Job.
Copy out the records below with every "Nous suivre sur" renamed to "Suivez-nous sur" and nothing else altered. Omit the pictures.

Entries on where items appear
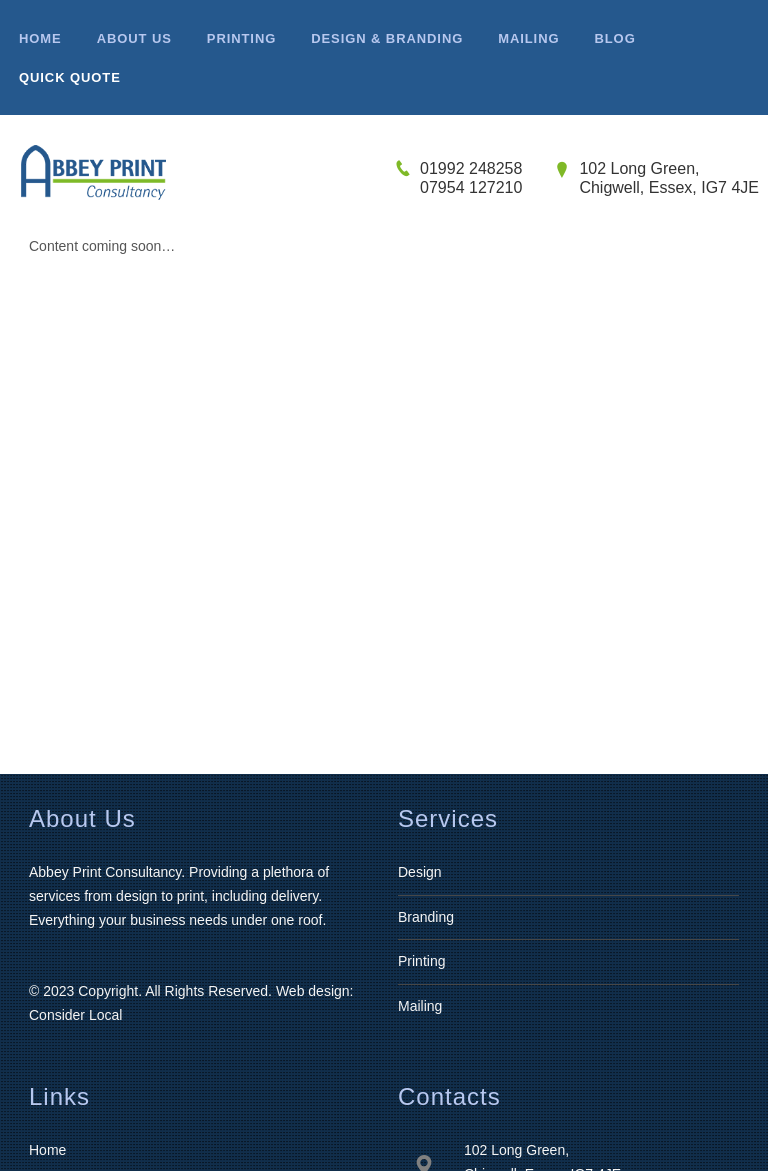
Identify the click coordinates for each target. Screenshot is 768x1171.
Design (420, 872)
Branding (426, 917)
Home (47, 1150)
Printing (421, 961)
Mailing (420, 1006)
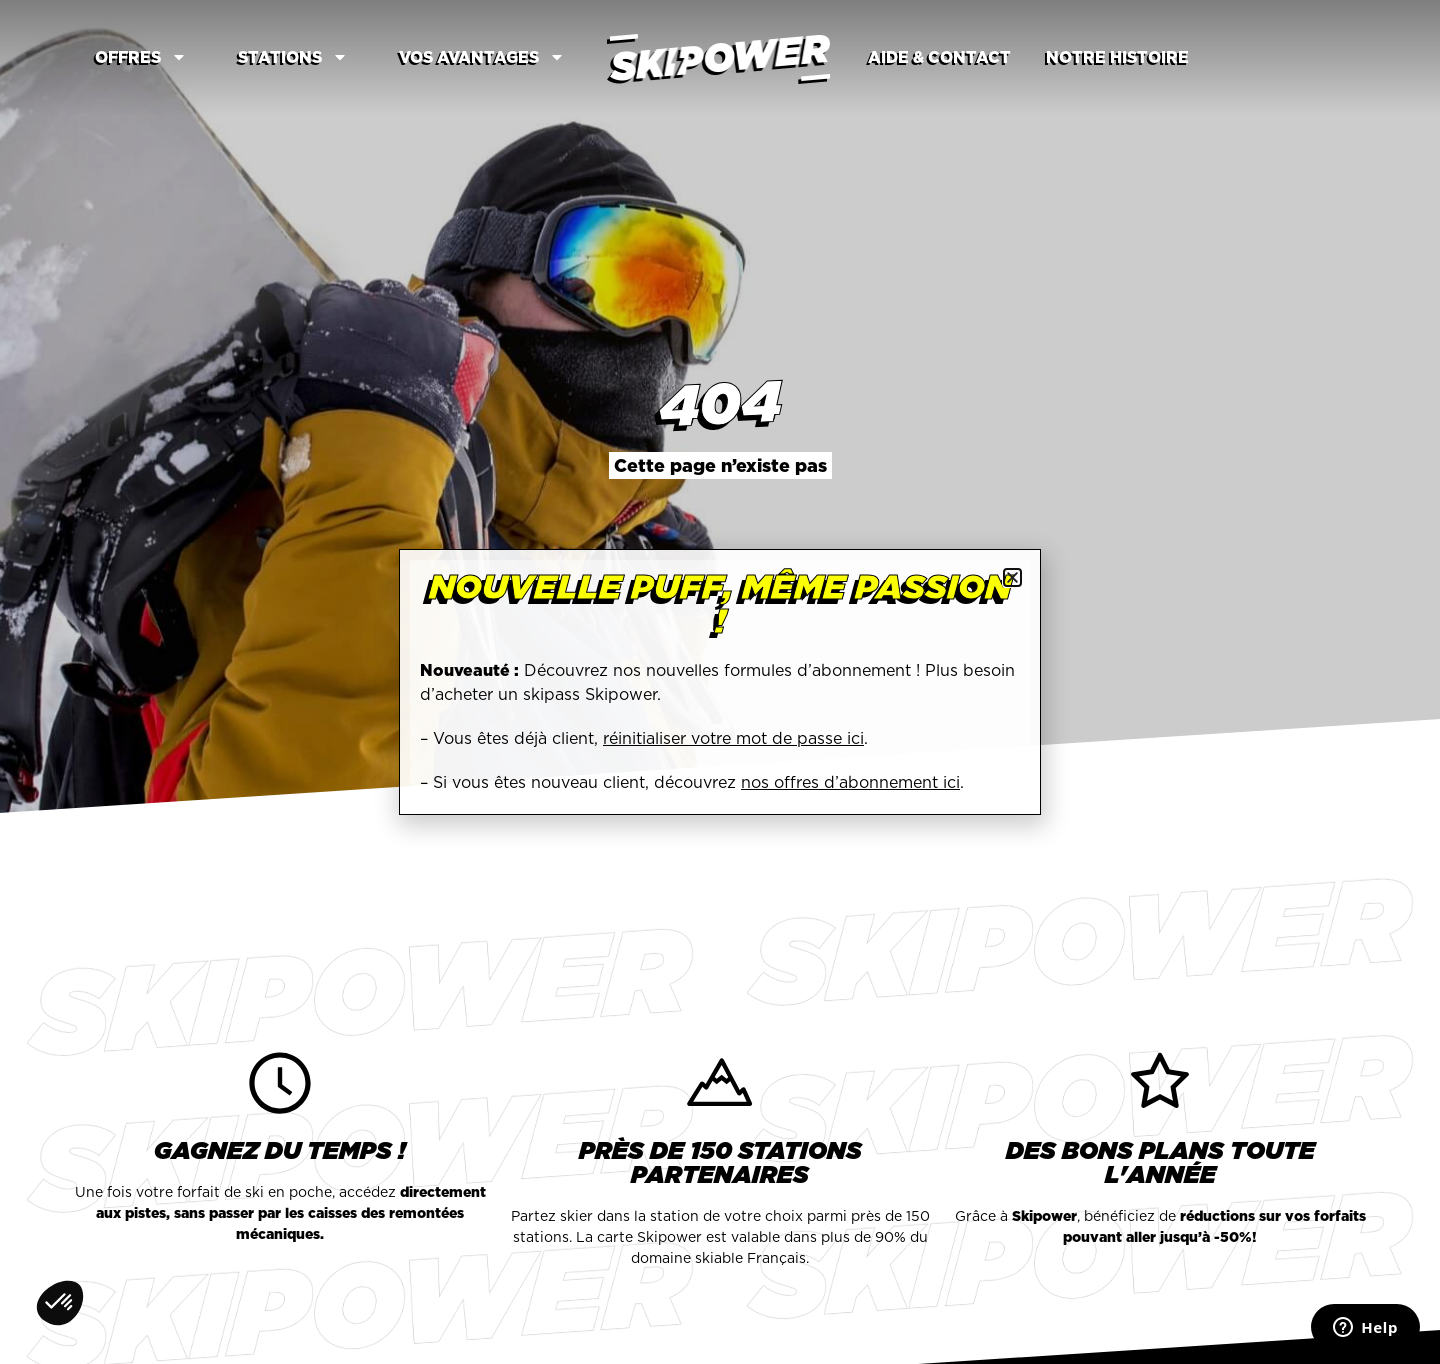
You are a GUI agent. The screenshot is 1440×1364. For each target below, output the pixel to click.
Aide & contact (939, 57)
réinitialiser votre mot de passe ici (733, 738)
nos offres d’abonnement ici (850, 782)
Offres (141, 57)
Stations (293, 57)
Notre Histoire (1117, 57)
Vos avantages (482, 57)
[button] (1012, 577)
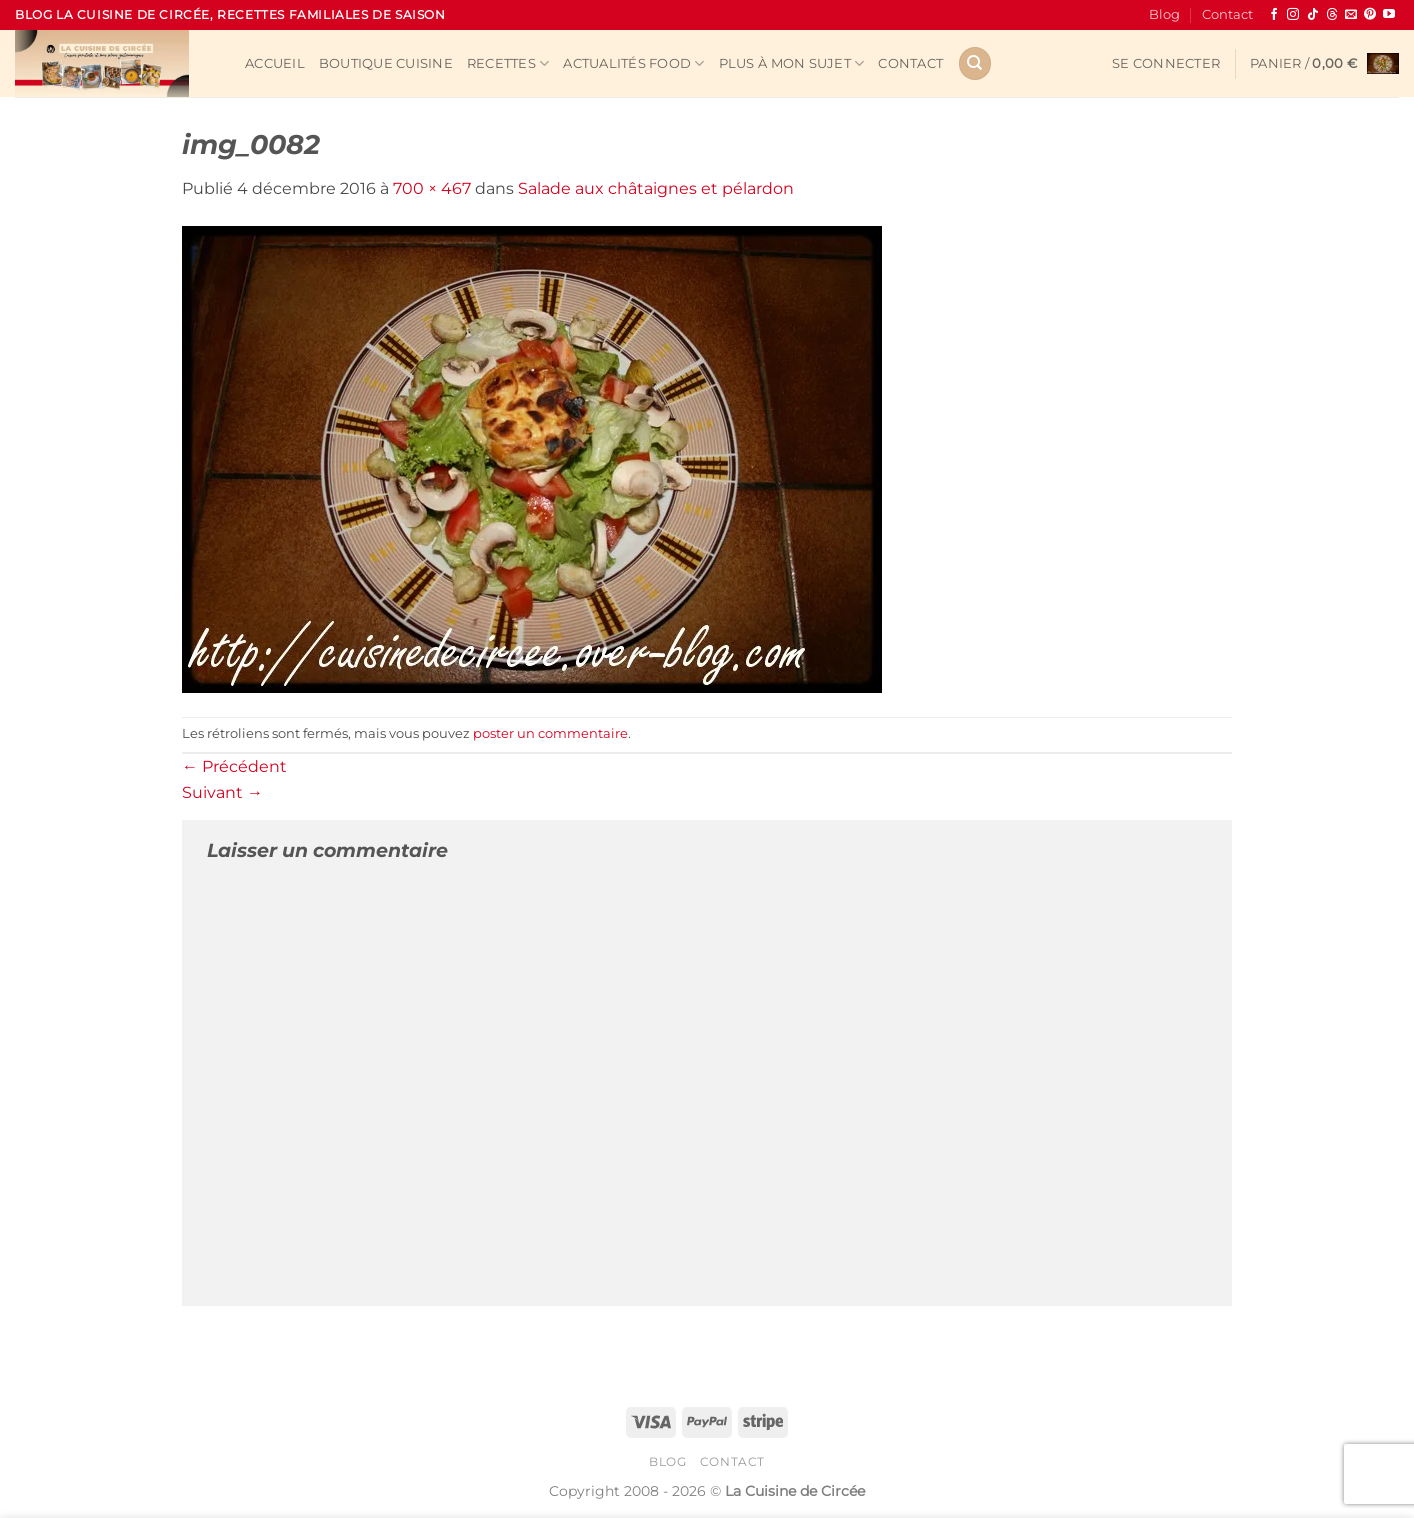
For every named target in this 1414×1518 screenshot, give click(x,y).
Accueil (275, 63)
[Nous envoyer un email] (1351, 15)
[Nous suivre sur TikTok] (1313, 15)
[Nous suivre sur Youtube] (1389, 15)
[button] (1166, 64)
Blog (1164, 14)
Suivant (222, 792)
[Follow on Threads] (1332, 15)
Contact (1227, 14)
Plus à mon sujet (792, 63)
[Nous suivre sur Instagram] (1293, 15)
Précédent (234, 766)
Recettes (508, 63)
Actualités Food (633, 63)
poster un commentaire (550, 733)
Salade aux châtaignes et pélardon (656, 188)
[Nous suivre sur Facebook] (1274, 15)
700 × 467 (432, 188)
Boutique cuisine (386, 63)
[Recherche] (975, 63)
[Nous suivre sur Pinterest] (1370, 15)
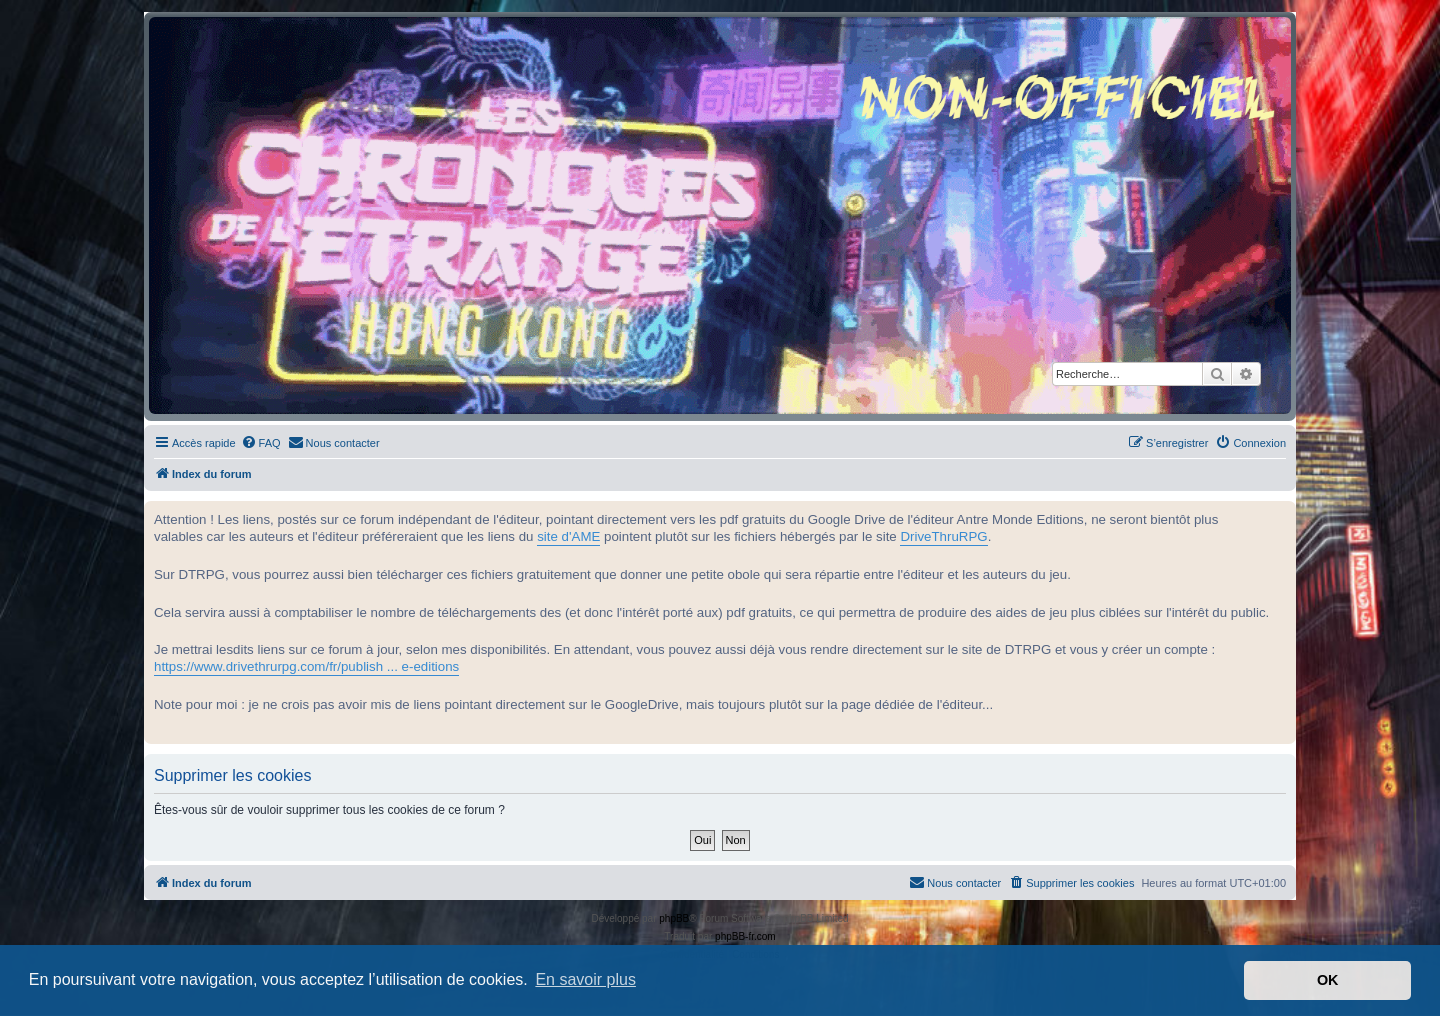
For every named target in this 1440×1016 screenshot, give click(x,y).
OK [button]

The reply.
Identify the click coordinates for each target. Screenshot is 768x1171.
Design (420, 872)
Branding (426, 917)
Home (47, 1150)
Printing (421, 961)
Mailing (420, 1006)
You are a GUI agent. The screenshot is 1440×1364. For each target below, output the pixel to click.
Aide & contact (939, 57)
réinitialiser votre mot de passe ici (733, 738)
nos offres d’abonnement ici (850, 782)
Offres (141, 57)
Stations (293, 57)
Notre Histoire (1117, 57)
Vos avantages (482, 57)
[button] (1012, 577)
For every named target in this 1414×1518 screenshot, give click(x,y).
Accueil (275, 63)
[Nous envoyer un email] (1351, 15)
[Suivez-nous sur TikTok] (1313, 15)
[Suivez-nous sur Youtube] (1389, 15)
[button] (1166, 64)
Blog (1164, 14)
Suivant (222, 792)
[Follow on Threads] (1332, 15)
Contact (1227, 14)
Plus à mon sujet (792, 63)
[Suivez-nous sur Instagram] (1293, 15)
Précédent (234, 766)
Recettes (508, 63)
Actualités Food (633, 63)
poster un commentaire (550, 733)
Salade aux châtaignes et pélardon (656, 188)
[Suivez-nous sur Facebook] (1274, 15)
700 × 467 (432, 188)
Boutique cuisine (386, 63)
[Recherche] (975, 63)
[Suivez-nous sur Pinterest] (1370, 15)
For every named target in this 1440×1016 screenshot, give click(x,y).
OK [button]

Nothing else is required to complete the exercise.